# What to work on:
In the records below, find the lines that include "click" and copy each.

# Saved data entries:
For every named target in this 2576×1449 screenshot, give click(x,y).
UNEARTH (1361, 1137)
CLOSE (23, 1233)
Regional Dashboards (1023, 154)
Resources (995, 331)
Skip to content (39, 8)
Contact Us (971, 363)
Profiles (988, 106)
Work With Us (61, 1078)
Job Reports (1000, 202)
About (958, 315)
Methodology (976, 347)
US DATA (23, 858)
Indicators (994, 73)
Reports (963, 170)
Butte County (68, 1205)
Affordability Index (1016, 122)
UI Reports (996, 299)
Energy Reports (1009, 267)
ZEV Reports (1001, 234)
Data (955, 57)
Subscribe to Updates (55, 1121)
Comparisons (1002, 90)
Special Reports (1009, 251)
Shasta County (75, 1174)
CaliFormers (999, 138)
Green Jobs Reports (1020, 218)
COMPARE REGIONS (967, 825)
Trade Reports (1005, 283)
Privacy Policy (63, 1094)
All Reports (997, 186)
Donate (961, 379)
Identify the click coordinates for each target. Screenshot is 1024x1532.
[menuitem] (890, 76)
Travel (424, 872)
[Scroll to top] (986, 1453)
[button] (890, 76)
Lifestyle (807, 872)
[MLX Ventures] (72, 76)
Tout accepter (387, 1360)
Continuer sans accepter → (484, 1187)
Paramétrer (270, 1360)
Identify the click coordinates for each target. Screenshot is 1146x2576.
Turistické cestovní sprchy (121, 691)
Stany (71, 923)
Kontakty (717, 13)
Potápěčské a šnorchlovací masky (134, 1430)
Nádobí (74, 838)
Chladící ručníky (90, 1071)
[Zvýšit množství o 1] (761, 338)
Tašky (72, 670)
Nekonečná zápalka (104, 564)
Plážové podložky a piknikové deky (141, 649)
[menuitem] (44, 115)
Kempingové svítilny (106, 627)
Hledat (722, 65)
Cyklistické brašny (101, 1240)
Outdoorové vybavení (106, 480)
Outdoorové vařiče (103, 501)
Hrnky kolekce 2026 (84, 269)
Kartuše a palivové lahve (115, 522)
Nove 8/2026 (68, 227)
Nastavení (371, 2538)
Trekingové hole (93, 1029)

# Output of the task:
For every named target in this 2576×1449 screenshot, give click(x,y).
Identify the click coordinates for each target. Screenshot is 1024x1532.
Identify the click coordinates for each target. Screenshot is 1146x2576.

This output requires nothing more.